While France is widely lauded for its public health care system, it has been accused of being up to “50 years” behind the rest of the world on detecting autism, and providing basic education and therapy for those with the condition.
The UN recently slammed the country for “widespread violation” of its citizens’ rights over its approach, and France has repeatedly had to pay damages to families for the inadequate care of autistic children in recent years.
Prime minister Edouard Philippe promised to “make up for lost time” as he unveiled the five-year strategy whose aim was to make the life of autistic children and adults alike “as normal as possible”.
A 2005 law guarantees every child the right to education in a mainstream school, but the Council of Europe has condemned France for not respecting it.
Only around 20 per cent of children with autism go to school compared to 70 per cent in Britain.
Mr Philippe pledged that all autistic children born this year would by 2021 be admitted to nursery school, which his government has made compulsory.
“You are right to be scandalised, I’m scandalised too,” Mr Philippe told the grandmother of an autistic child “refused” entry to school.
“We have fallen behind on this issue, which is unacceptable,” he said.
President Emmanuel Macron had already lifted the lid on the autism plan when he visited a hospital in Rouen on Thursday with his wife Brigitte, who has pledged to fight for the rights of autistic children.
Almost half the 150 or so letters she receives every day concern testimonies regarding the difficulties faced by autistic people in France.

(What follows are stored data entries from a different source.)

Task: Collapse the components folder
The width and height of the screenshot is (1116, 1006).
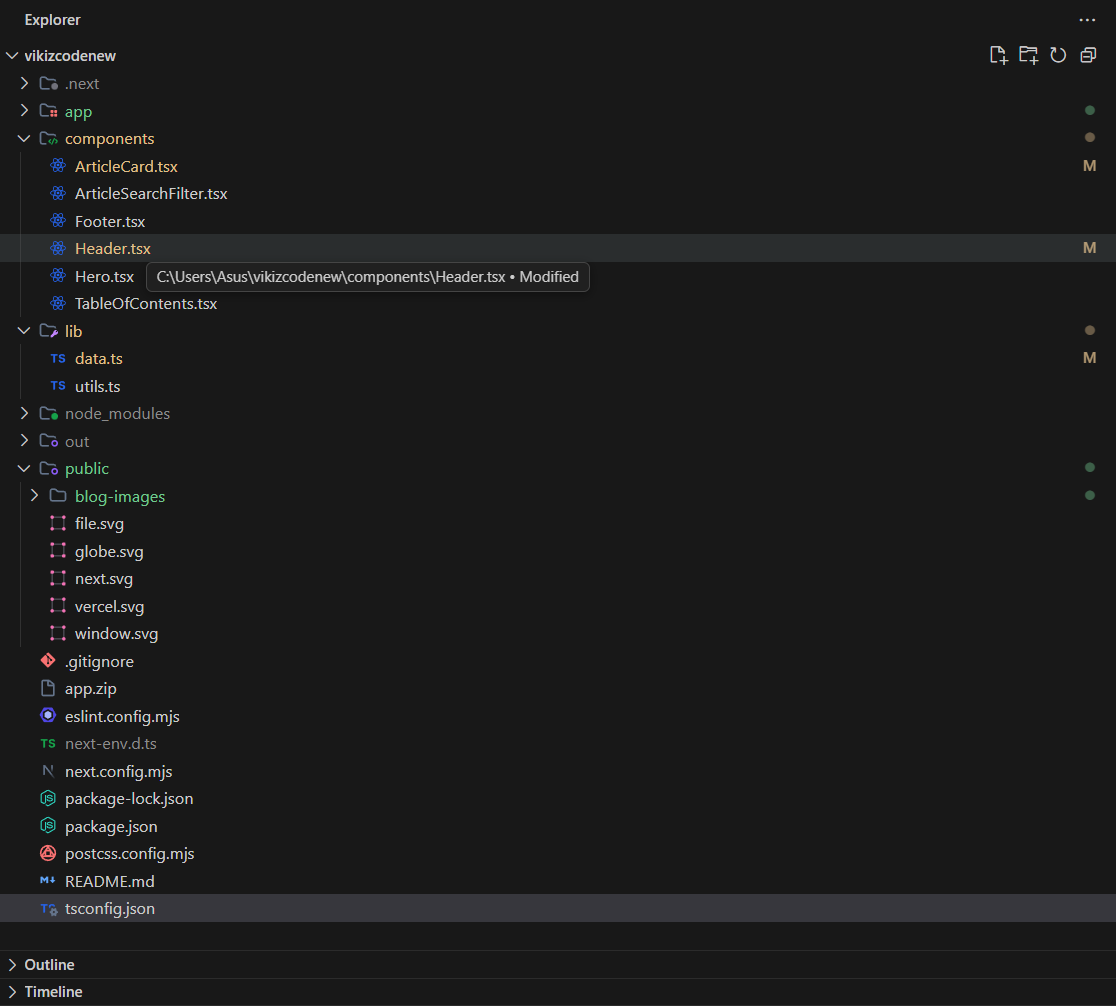Action: click(23, 138)
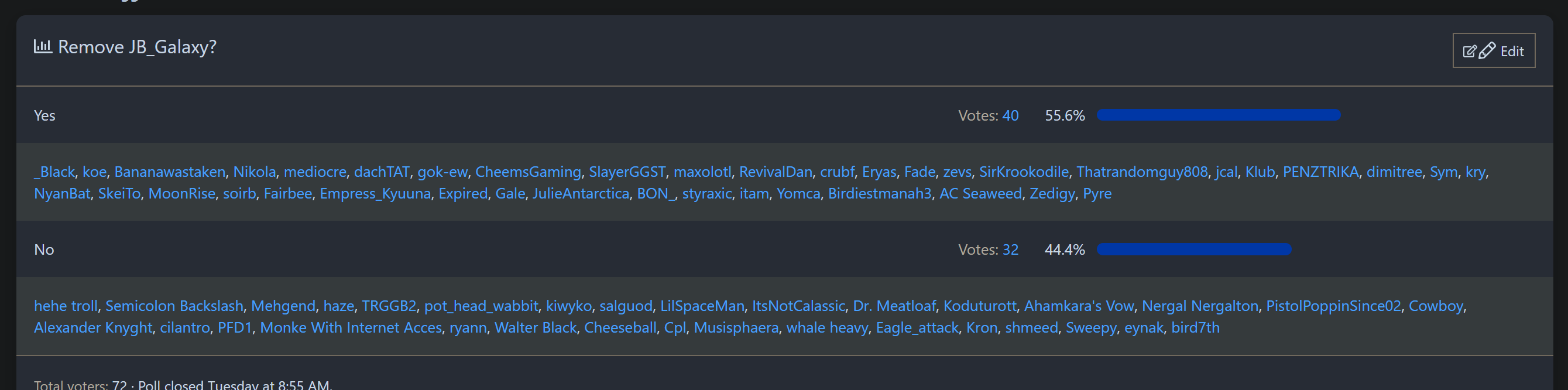This screenshot has width=1568, height=390.
Task: Open Empress_Kyuuna's profile
Action: pos(375,194)

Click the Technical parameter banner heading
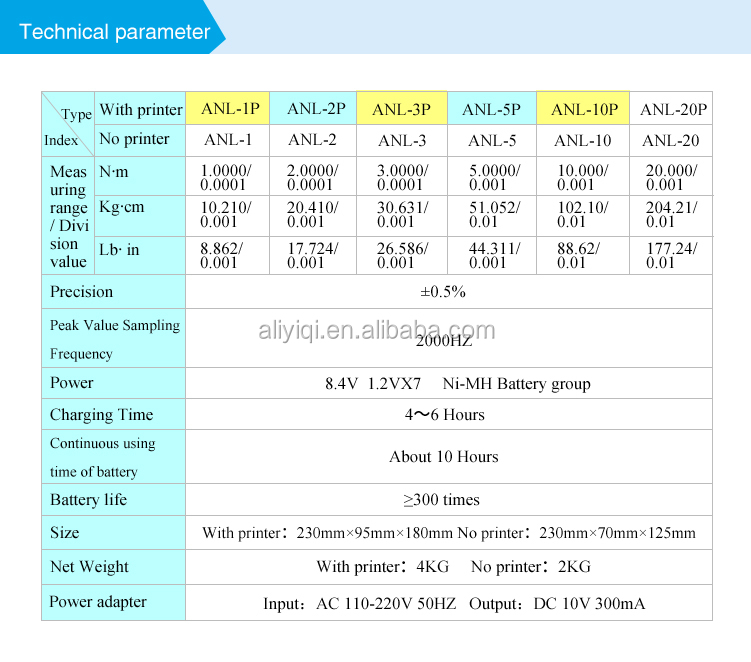pyautogui.click(x=114, y=32)
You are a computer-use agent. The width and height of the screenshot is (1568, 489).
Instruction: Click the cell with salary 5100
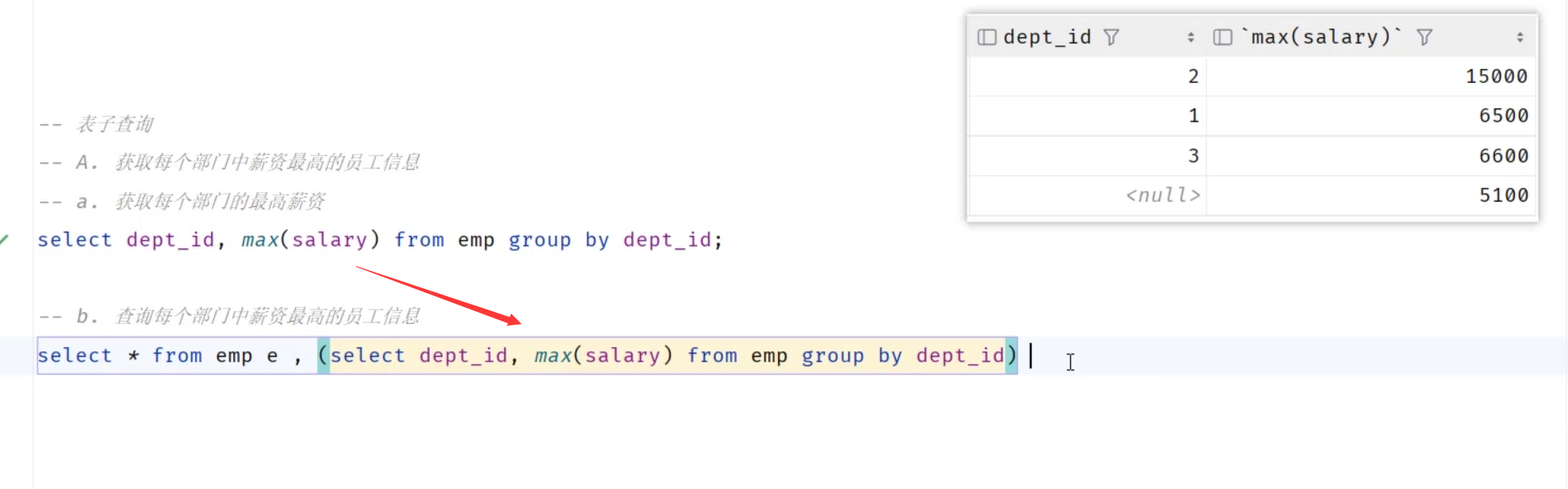pos(1503,195)
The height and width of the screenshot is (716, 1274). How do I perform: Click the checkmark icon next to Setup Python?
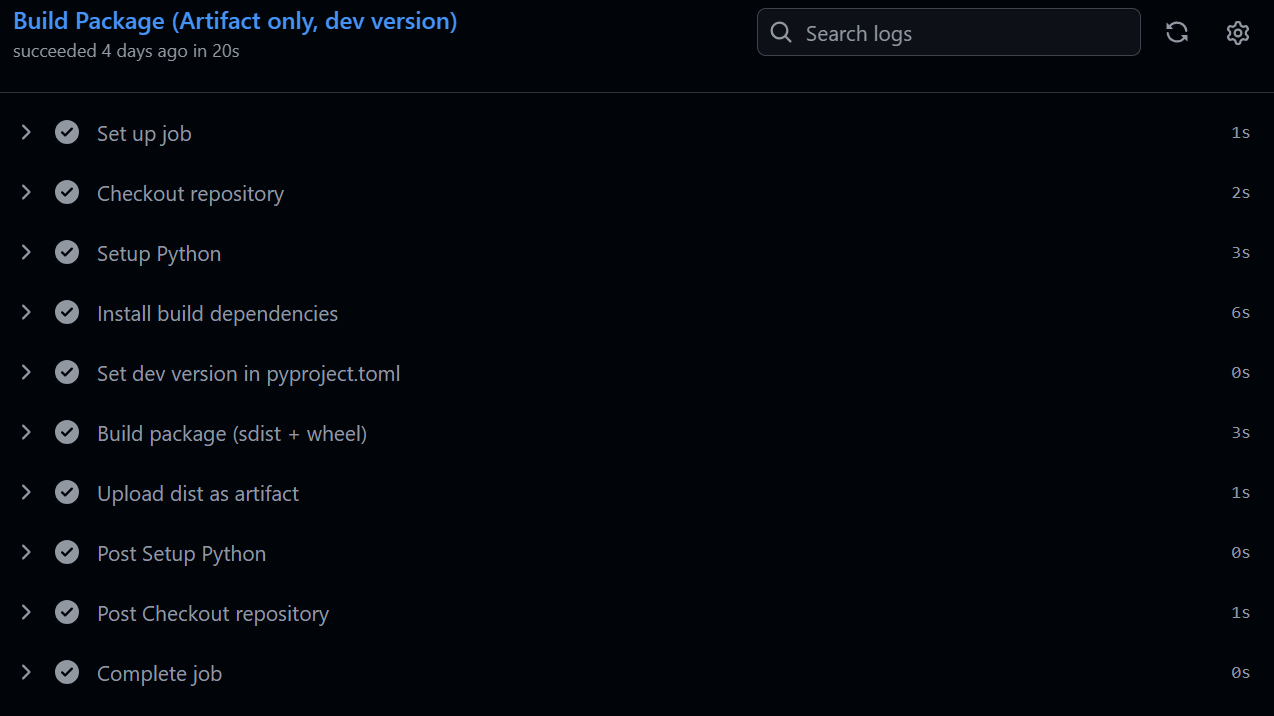click(x=67, y=252)
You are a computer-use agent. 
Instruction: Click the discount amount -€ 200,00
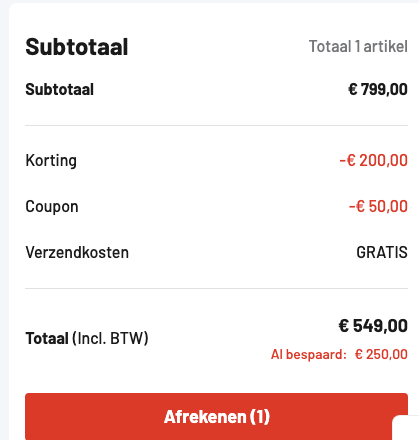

The plan will focus on earlier diagnosis, help for families, teacher training and research to better understand autism – a neurodevelopmental disorder marked by repetitive behaviour and impaired verbal communication and social interaction.
There will also be a drive to improve support for autistic adults, many of whom are inappropriately admitted to psychiatric hospitals.
In its most recent report on the subject, the UN says children with autism in France “continue to be subjected to widespread violations of their rights”.
The UN found the majority of children with autism in France were “still offered inefficient psychoanalytical therapies, overmedication and placement in psychiatric hospitals and institutions”.
Hugo Horiot, an autistic French writer, actor and director who recently published a book, Autisme, J’Accuse, welcomed the government shining a light on the problem.
But he said the budget was a drop in the ocean compared to the €7 billion France’s state auditor recently cited as necessary to support autism.
The money must be wrested away from powerful health and medical “lobbies”, he warned. “The French disdain autistic people… This isn’t about adapting, it’s about a total sea change,” he told Slate.fr.